● Problem requirements
Can you shift every coordinate in the answers by adding 134 to each number, for the data from its start through the line holding "click(681, 178)", inclusive, and write those lines out again with their requests? Leave the pictures out.

# start of Exercise materials

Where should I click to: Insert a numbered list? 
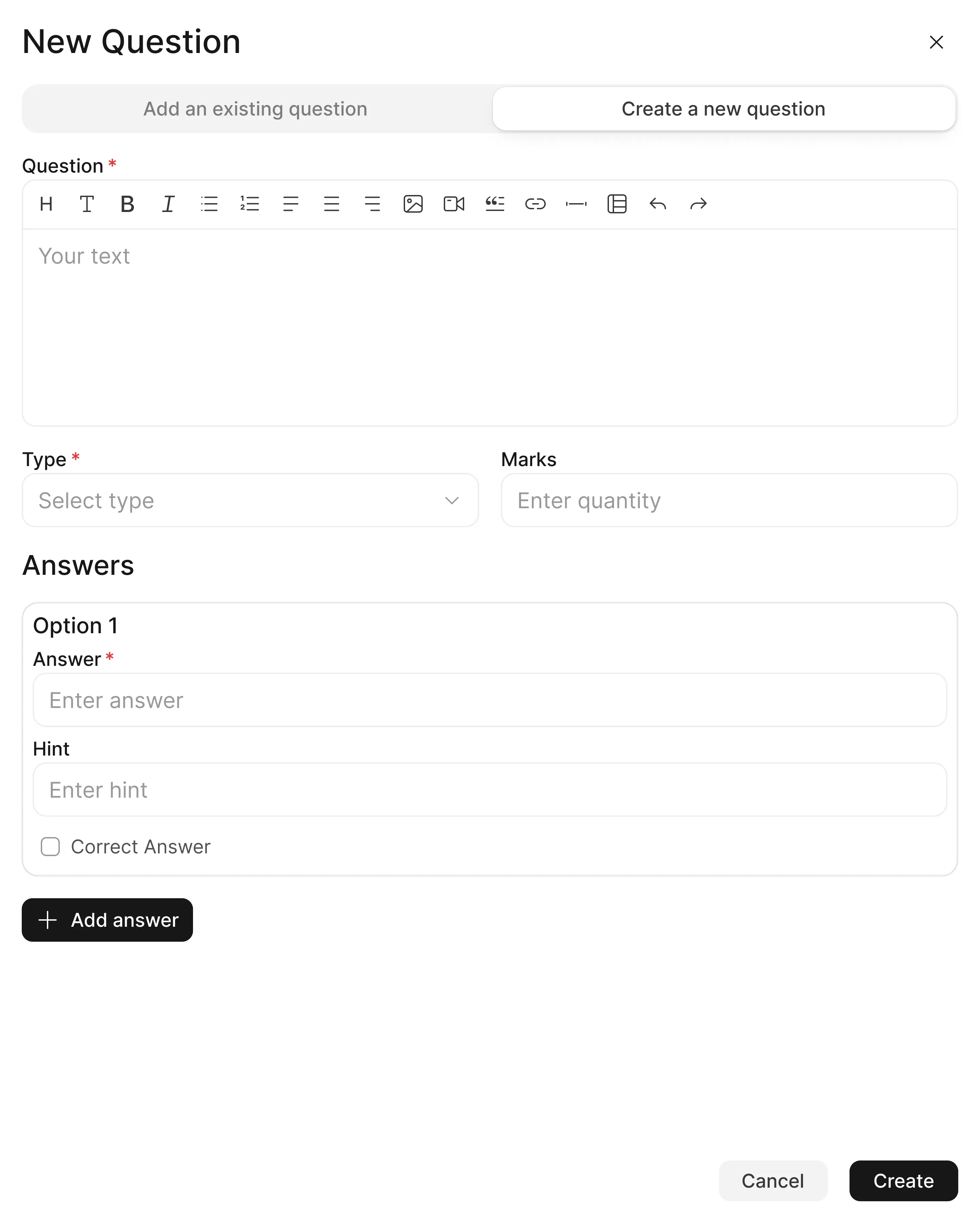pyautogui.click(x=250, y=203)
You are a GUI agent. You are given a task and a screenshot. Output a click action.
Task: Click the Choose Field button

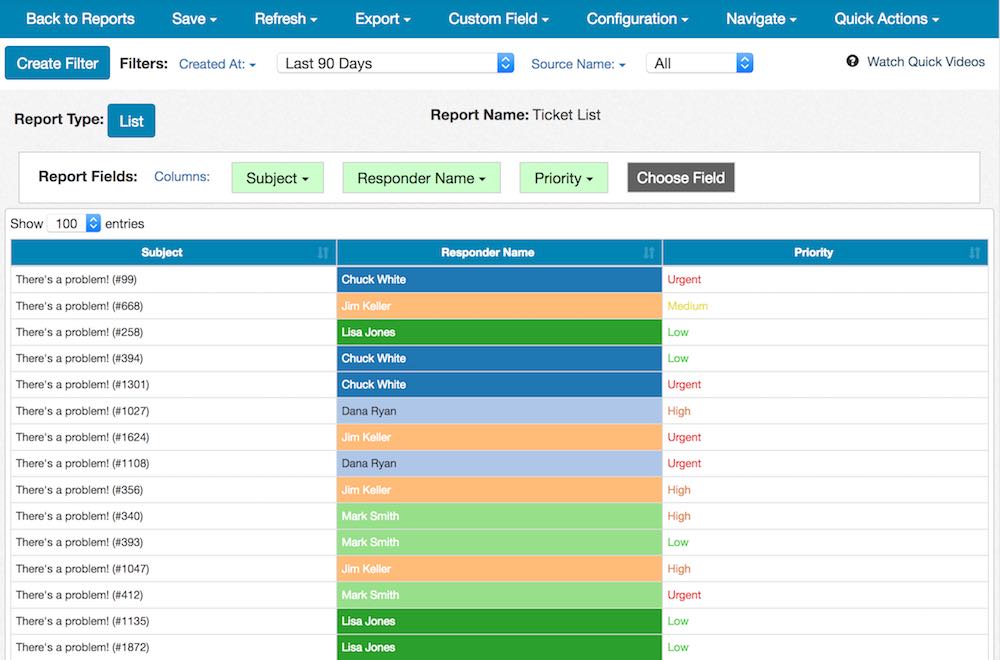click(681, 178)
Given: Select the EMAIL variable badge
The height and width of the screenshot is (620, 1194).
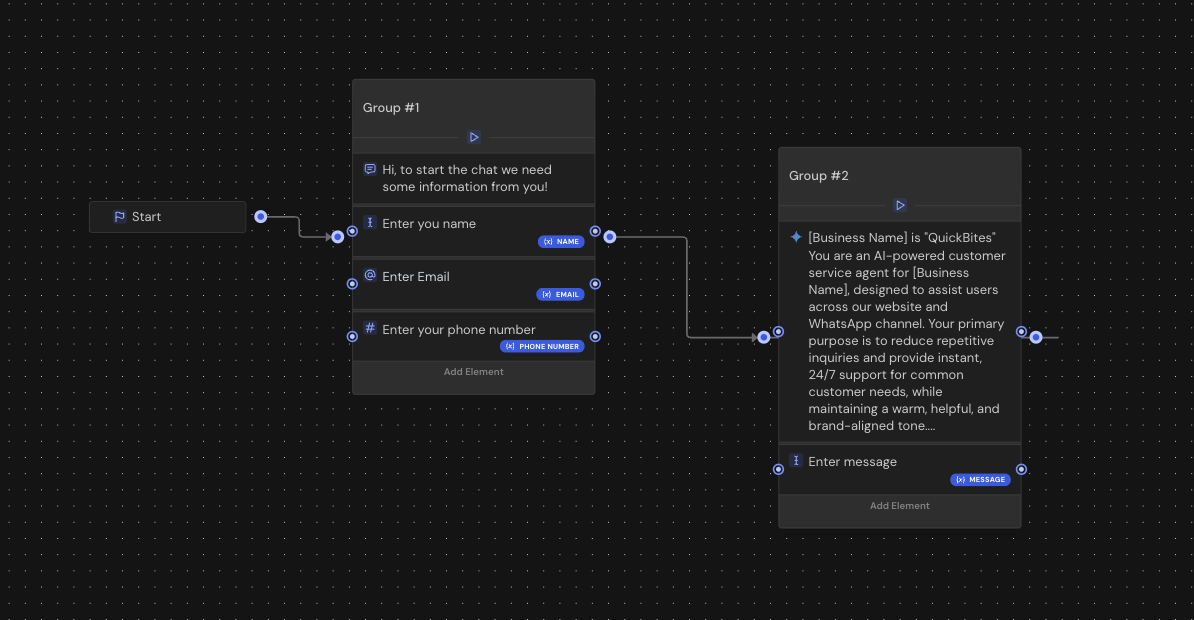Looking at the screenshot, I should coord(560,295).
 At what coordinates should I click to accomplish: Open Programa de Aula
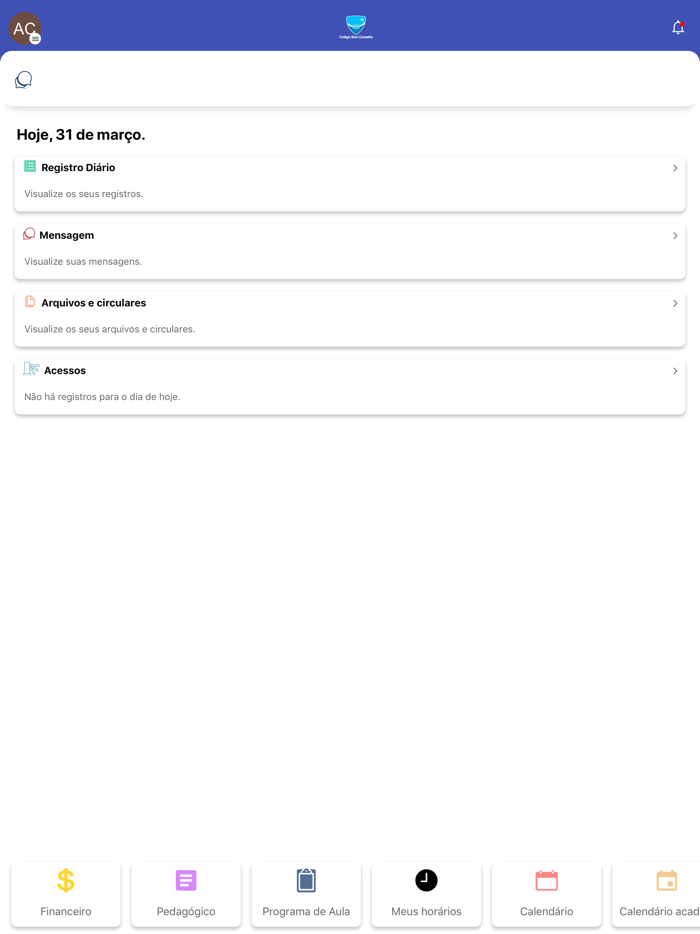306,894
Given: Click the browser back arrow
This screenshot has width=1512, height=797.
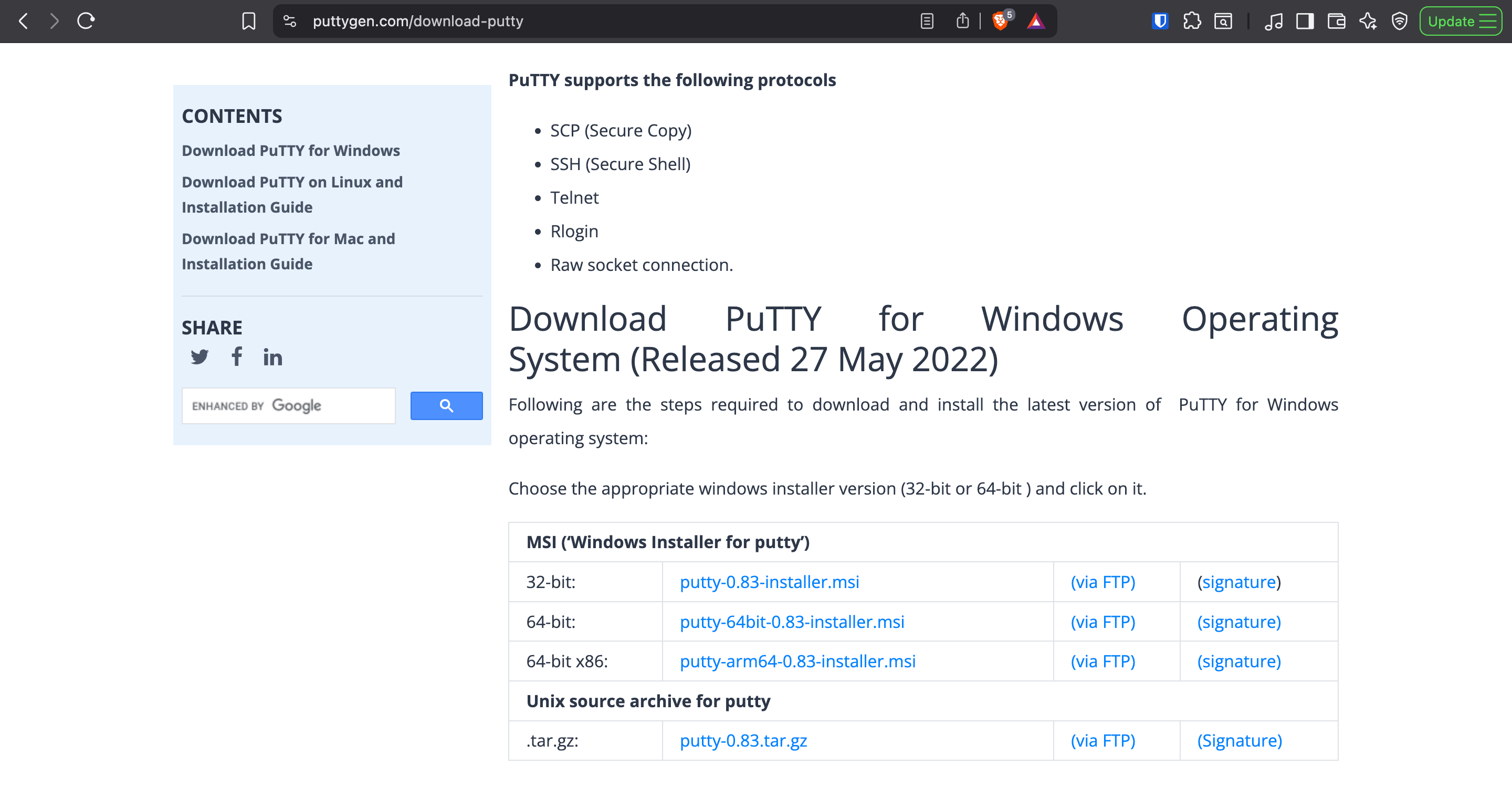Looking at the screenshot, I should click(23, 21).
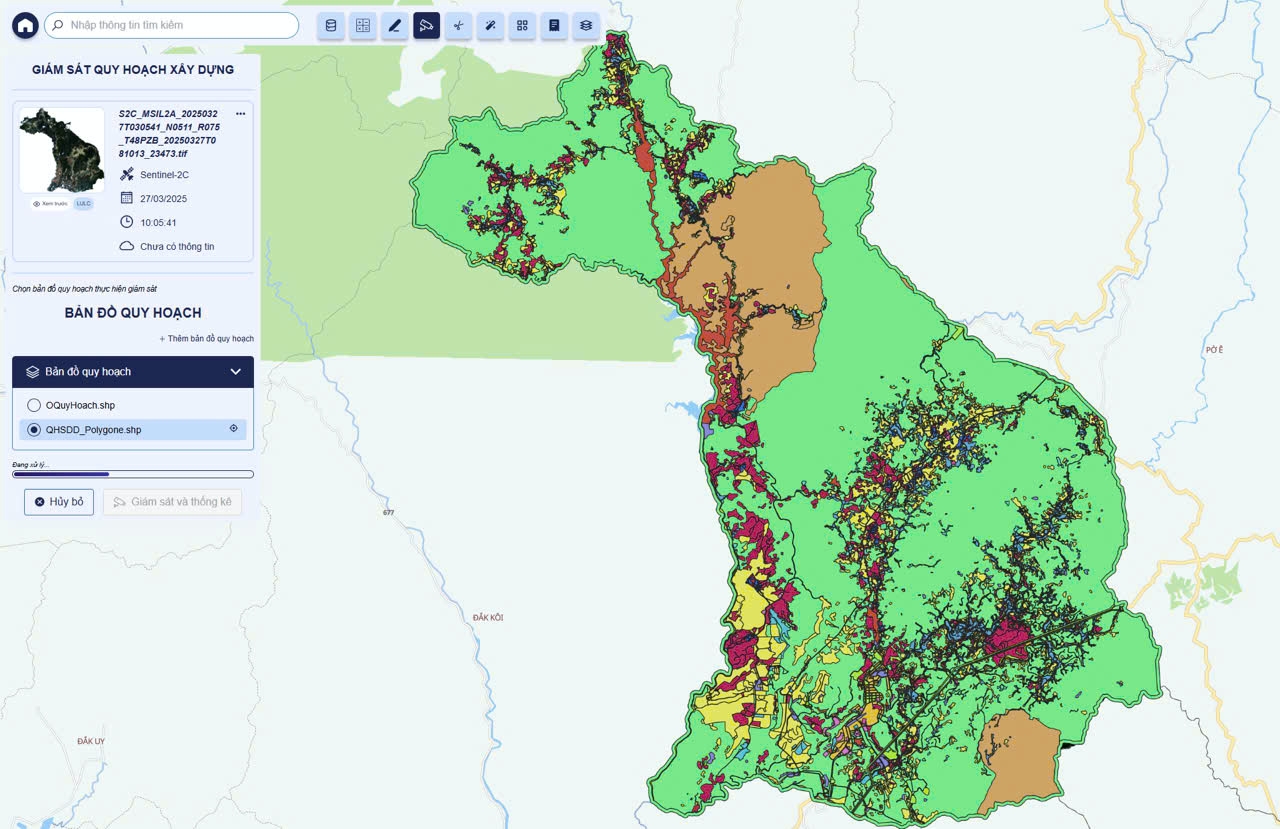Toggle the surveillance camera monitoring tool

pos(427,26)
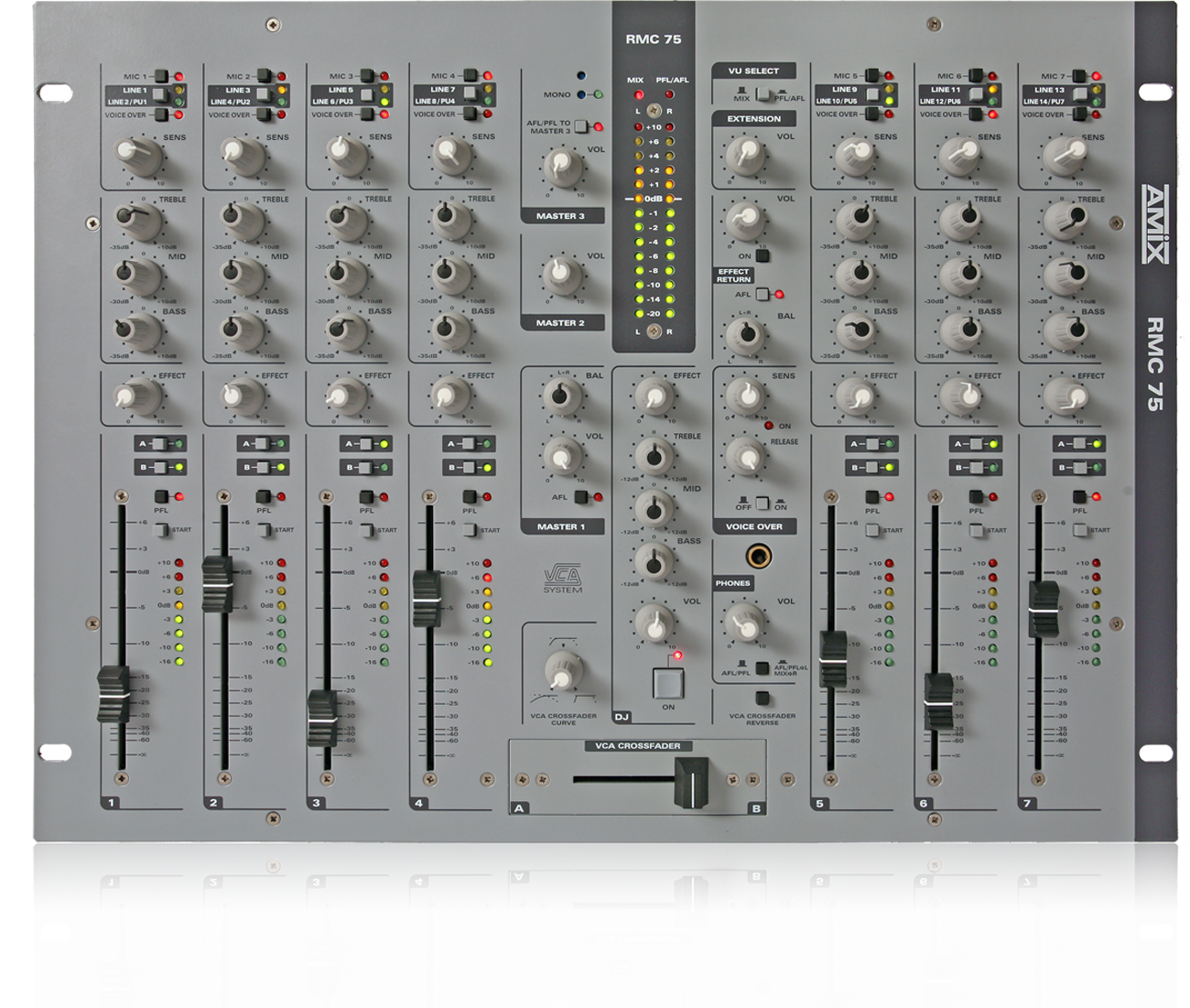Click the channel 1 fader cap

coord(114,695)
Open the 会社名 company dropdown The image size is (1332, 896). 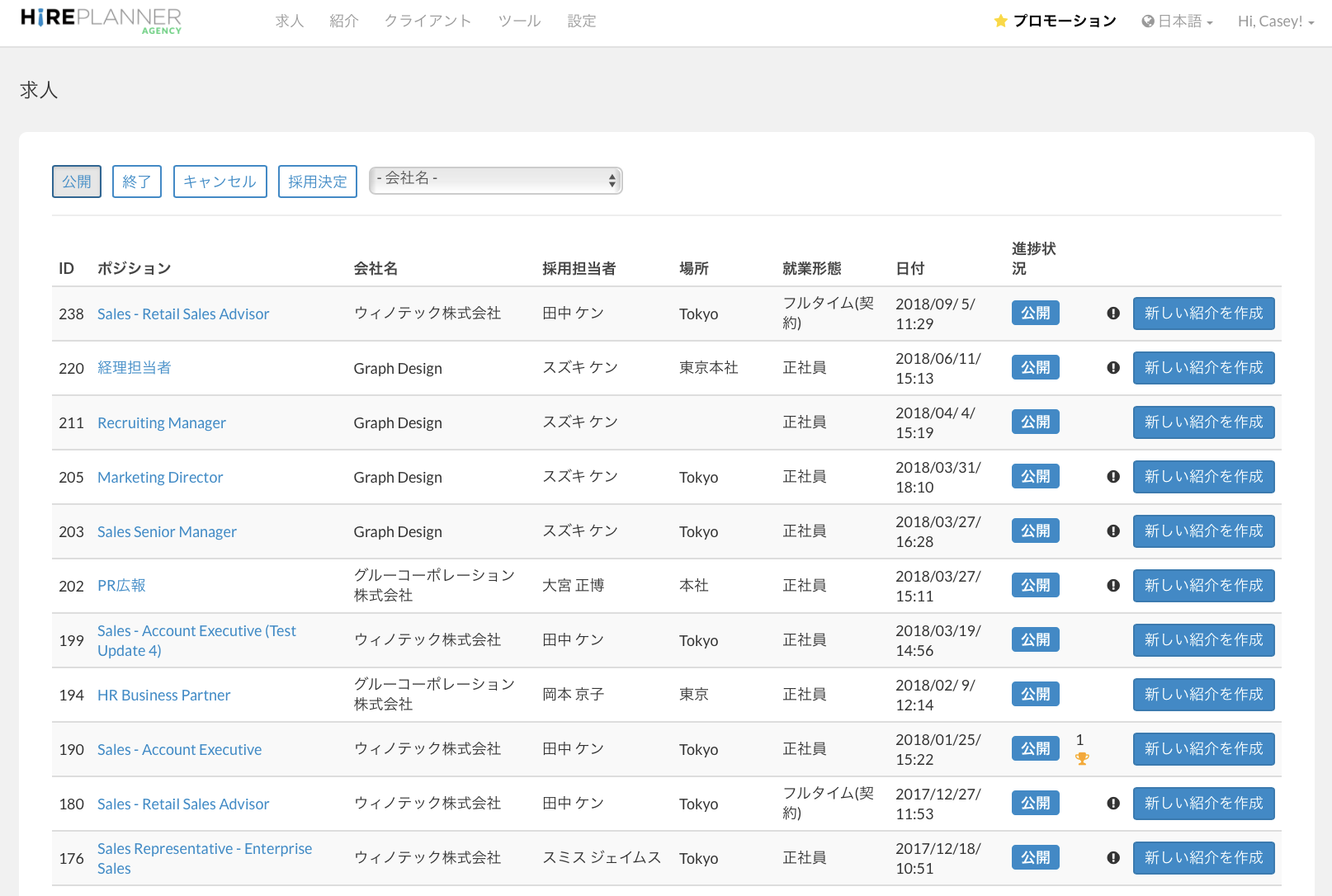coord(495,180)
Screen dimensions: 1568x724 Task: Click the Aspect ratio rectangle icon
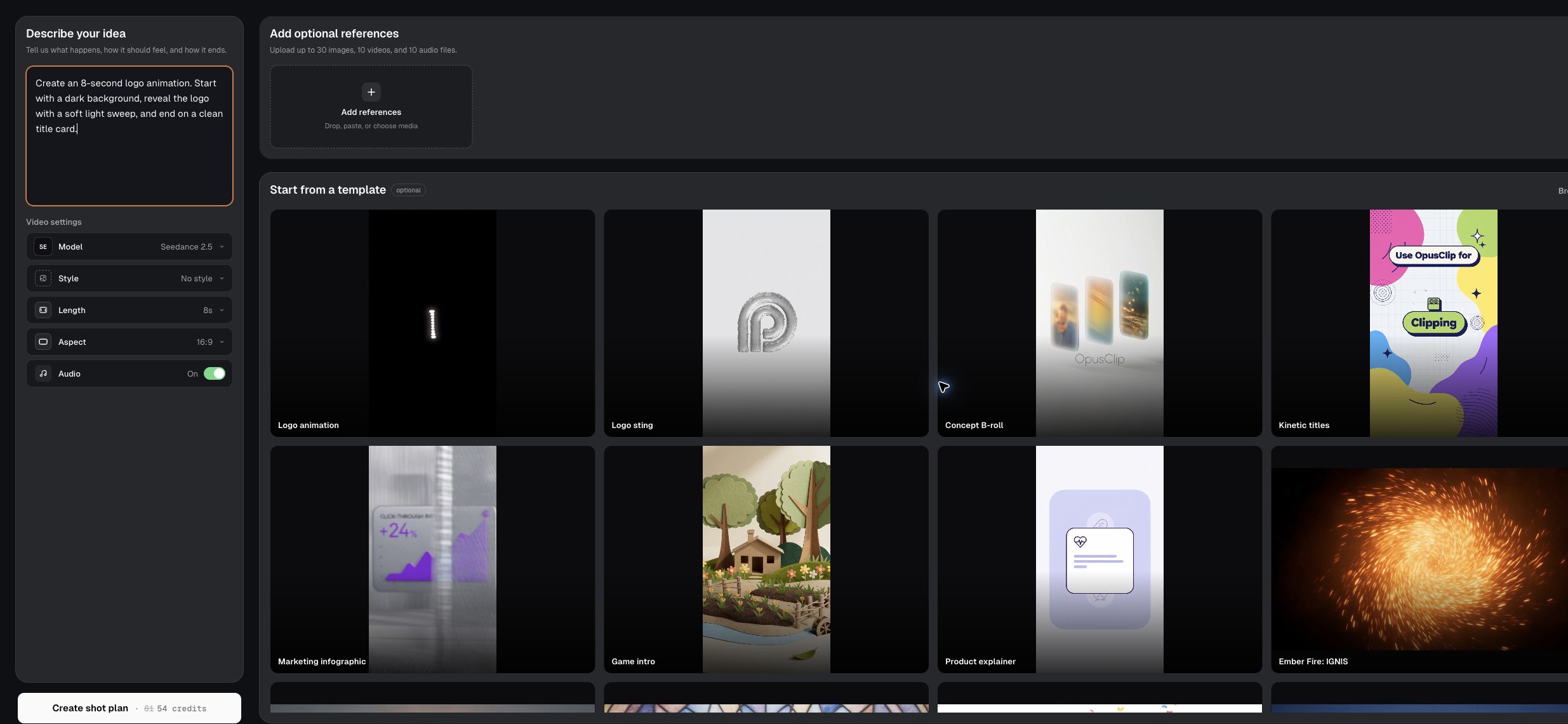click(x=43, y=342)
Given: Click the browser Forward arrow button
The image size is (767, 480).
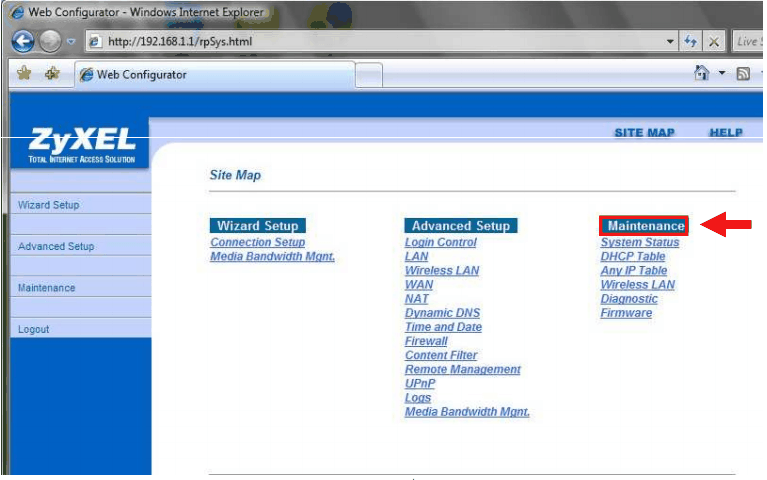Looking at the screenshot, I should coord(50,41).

# end of Exercise materials

● Finished answer
Where should I click to: Insert a numbered list? 
pyautogui.click(x=384, y=337)
You are a GUI agent. You are given a task and a screenshot. Output a click action.
Task: Click the Choose Field button

click(815, 312)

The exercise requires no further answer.